Meio ambiente do trabalho. Servidores estatutários do Estado de São Paulo
(Poder Judiciário). 2)Conflito negativo de atribuições. Não caracterização. Remessa dos
autos pelos Secretários das Promotorias envolvidas. Pressuposto do conflito
de atribuições é a manifestação dos órgãos de execução, admitindo ou negando,
concomitantemente, a ocorrência da hipótese de sua atuação. Conflito não
conhecido. 3)Princípios da economia e eficiência. Hierarquia administrativa no
Ministério Público. Ausência de intervenção de órgãos de execução, até o
momento. Possibilidade de remessa dos autos, pelo Procurador-Geral de
Justiça, ao órgão de execução em cuja esfera de atribuições se enquadre a
hipótese sob investigação. 4)Meio ambiente do trabalho. Atribuições residuais da Promotoria de
Justiça Cível da Capital (art.296 §2º da Lei Complementar nº734/93). 5)Conflito não conhecido. Remessa dos autos à Promotoria de Justiça
Cível da Capital. |
Vistos,
1)Relatório.
Tratam estes autos de conflito negativo de atribuições
suscitado pelo Dr. (...), DD.
Promotor de Justiça Secretário da Promotoria de Justiça da Cidadania da
Capital, figurando como suscitado o Dr. (...), DD. Promotor de Justiça
Secretário da Promotoria de Justiça Cível da Capital.

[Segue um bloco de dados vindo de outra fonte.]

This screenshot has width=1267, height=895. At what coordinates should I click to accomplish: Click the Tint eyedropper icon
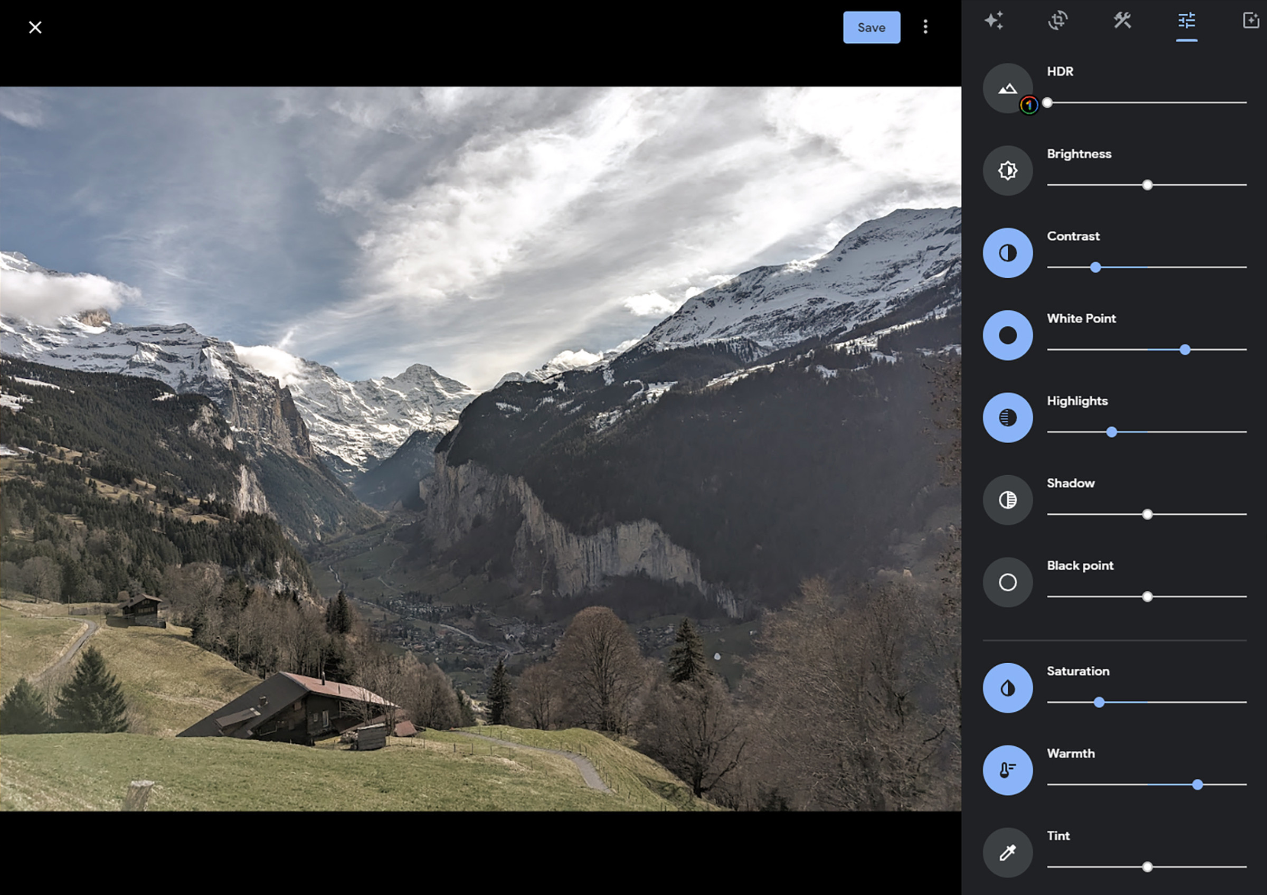click(x=1007, y=853)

O Procedimento investigatório no qual
foi suscitado o conflito foi instaurado em decorrência de acidente do trabalho
envolvendo servidor do Poder Judiciário, verificado em 27.08.01, no interior do
prédio onde funciona o Juizado Especial Cível de Guianazes, nesta cidade de São
Paulo. Em razão deste evento, teve início a investigação, voltada à apuração a
respeito das condições de trabalho dos servidores do Tribunal de Justiça do
Estado de São Paulo.
Instaurado o procedimento na então
Promotoria de Justiça de Acidentes do Trabalho, com amparo no verbete de nº736
da Súmula de Jurisprudência dominante do E. STF acabou sendo o feito remetido
ao Ministério Público do Trabalho (fls.35).
Algumas diligências foram realizadas
enquanto o feito tramitou junto ao Ministério Público do Trabalho. Entretanto,
com a informação no sentido da existência de vínculo estatutário dos servidores
do Poder Judiciário Paulista, a Dra. (...), DD. Procuradora do Trabalho
oficiante junto à Procuradoria Regional do Trabalho – 2ª Região, na
Coordenadoria da Defesa dos Interesses Difusos e Coletivos -, determinou a
remessa dos autos ao Ministério Público Estadual (fls.130/133).

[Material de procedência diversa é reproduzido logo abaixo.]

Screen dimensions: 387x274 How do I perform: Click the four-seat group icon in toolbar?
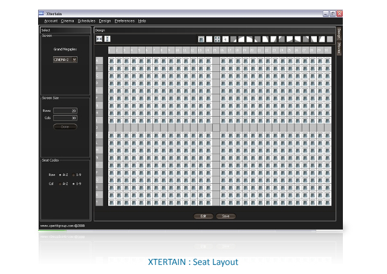click(217, 39)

Encaminhado o feito à Promotoria de
Justiça Cível da Capital, seu Secretário, Dr. (...) promoveu a respectiva remessa à Promotoria de Justiça da Cidadania
da Capital, sustentando que: (a) as atribuições da Promotoria Cível da Capital
limitam-se aos casos em que estão envolvidos interesses de incapazes; (b) no
caso em exame, não há fundamento para a atuação daquela unidade ministerial
(fls.134/126).
Na Promotoria de Justiça da Cidadania,
o respectivo Secretário, Dr. (...), sustentou que: (a) trata-se de hipótese de direito
individual, que não envolve o patrimônio público; (b) a atribuição é da
Promotoria Cível; (c) alternativamente, como a matéria não foi apreciada pelo
Promotor natural, mas sim pelo Secretário da Promotoria Cível, deverão os autos
ser restituídos a esta última, para livre distribuição e apreciação (fls.140/141).
Este
é o breve relato do que consta dos autos.
2)Fundamentação.
De
antemão, verifica-se que não está, no caso, configurado o conflito de
atribuições.
Como se sabe, é extremamente tênue a
linha divisória que distingue a legítima apreciação, pelo Procurador-Geral de
Justiça, de um conflito de atribuição concretamente considerado, e eventual
manifestação emitida em situação de inexistência de caso concreto a analisar,
que poderia configurar violação da independência funcional do membro do
Ministério Público, estipulada expressamente como princípio constitucional no
art.127 §1º da CR/88.
O
respeito à independência funcional, dentro do entendimento que tem prevalecido
e que acabou sendo acolhido pelo legislador, é que impede, por exemplo, que recomendações
do Procurador-Geral de Justiça aos demais órgãos de execução tenham caráter
vinculativo, quanto aos estritos limites relacionados ao específico desempenho
de suas funções de execução (cf. art.19 I d
da Lei Complementar Estadual nº734/93).
Deste modo, pode-se concluir que a
solução de problemas atinentes a atribuições depende de sua concreta
configuração, bem como da iniciativa dos órgãos de execução envolvidos,
no sentido de suscitar o conflito.
Essa é a razão pela qual a doutrina
anota que se configura o conflito negativo de atribuições quando “dois ou mais órgãos de execução do
Ministério Público entendem não possuir atribuição para a prática de determinado
ato”, indicando-se reciprocamente, um e outro, como sendo aquele que
deverá atuar (cf. Emerson Garcia, Ministério
Público, 2ªed., Rio de Janeiro, Lumen Juris, 2005, p.196. g.n.).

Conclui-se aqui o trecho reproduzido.